Christ is a deep well in which every spiritual blessing and treasure can be found, but we need something with which to draw upon those depths and bring them up to the surface so we can partake of them. How can we draw upon those depths? The Cross is the means through which this is accomplished. The Cross is the key that unlocks the door to every provision and remedy available in Christ.

In the Cross we know that God laid on Jesus "the iniquity of us all." He was made to suffer the penalty for our sins. In other words, Jesus identified with fallen man in His crucifixion. He was accounted as sinful, though He had done no wrong. That is the principle of identification.
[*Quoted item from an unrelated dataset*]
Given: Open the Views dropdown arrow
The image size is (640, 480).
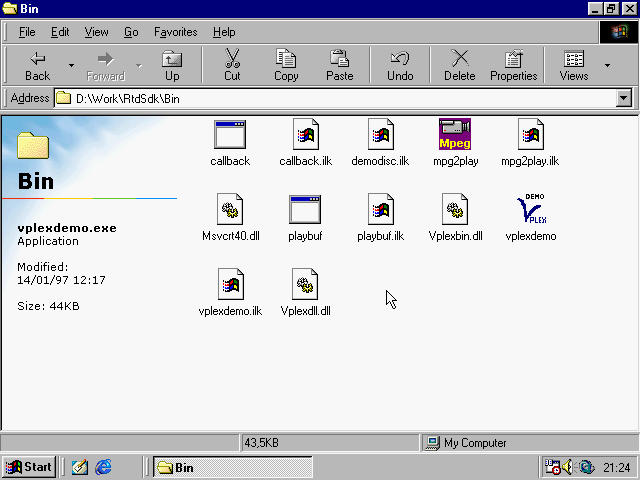Looking at the screenshot, I should [607, 66].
Identification was necessary to accomplish the work of redemption. As glorious as this is, the opposite is equally true: that just as He was identified with us in our sins, so we were identified with Him in His righteousness. "He made Him Who knew no sin to be sin for us, so that we might be made the righteousness of God in Him." Thus, the identification is complete. We are now joined together, made one in Christ through His Cross.

This explains some most peculiar language in the New Testament concerning the Lord Jesus and our relationship to Him. The early believers were not just taught that Jesus died for them, but in addition, they learned that they died with Jesus. This is certainly a mystery, but when one traces it through the Scriptures it becomes increasingly clear. "He that is joined to the Lord is one spirit," and just as the husband and wife are joined together and "the two shall become one," so it is with the Lord and His people.
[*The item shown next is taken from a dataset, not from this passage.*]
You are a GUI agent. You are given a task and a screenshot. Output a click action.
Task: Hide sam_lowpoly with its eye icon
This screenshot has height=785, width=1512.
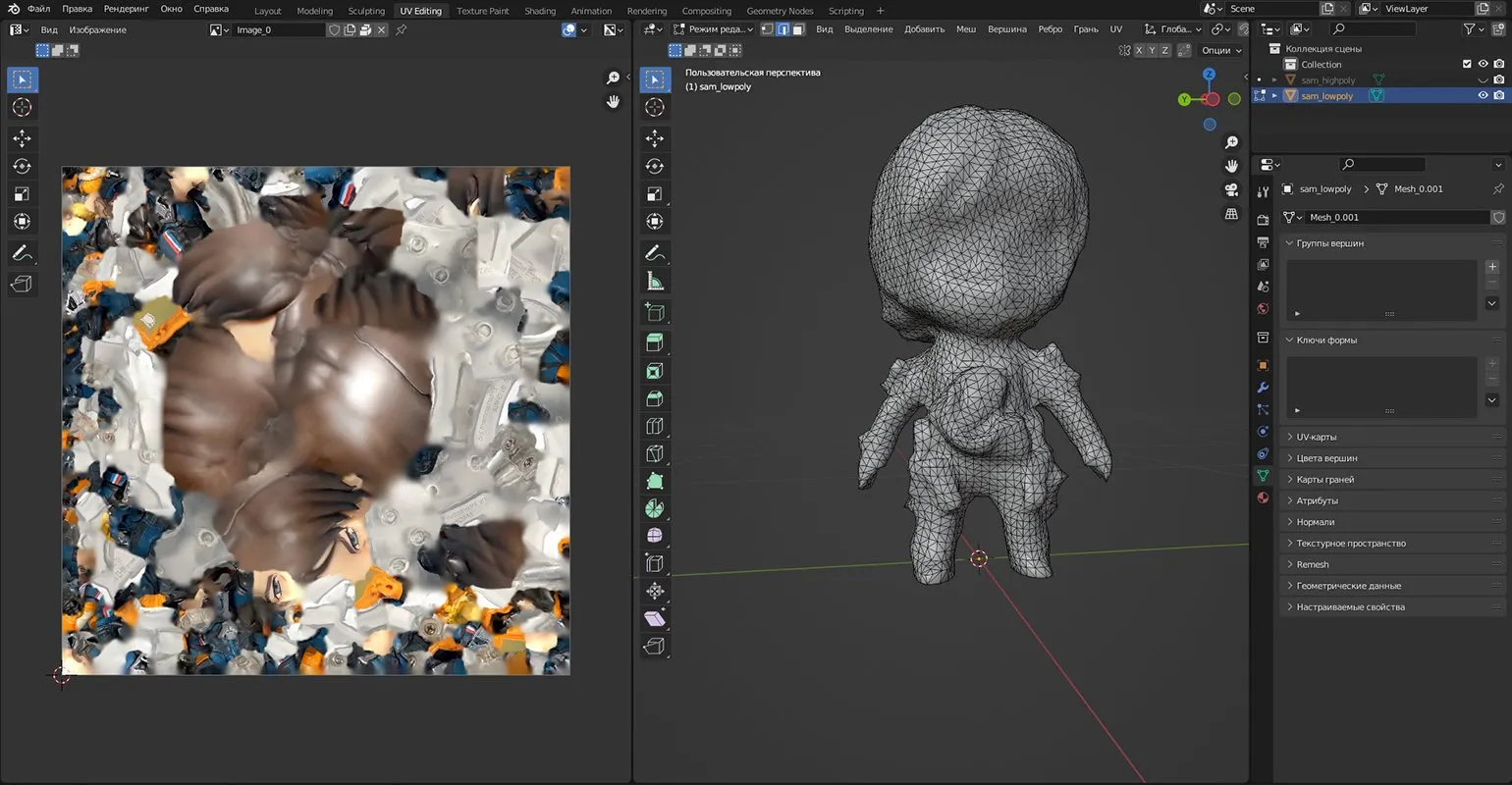click(x=1483, y=96)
Once we see this we understand why the words of Jesus take on an increasing urgency as He moves towards the Cross: "Abide in Me." That is, "Continue to dwell in Me, live in Me, stay in union with Me. Even as I go to the Cross - especially now more than ever! - remain in Me." Disciples of Jesus are the crucified, dead, buried, resurrected, ascended, and seated branches of a crucified, dead, buried, resurrected, ascended, and seated Vine. In Him there is Life, Light, Love, spiritual fruitfulness and steady growth. But outside of Him, apart from Him, it is a different story. To be outside of Him is to experience Death, Darkness, Fear, spiritual unfruitfulness and lack of growth. In the language of the Vine, Jesus says those who do not abide in Him are "withered" and eventually "burned."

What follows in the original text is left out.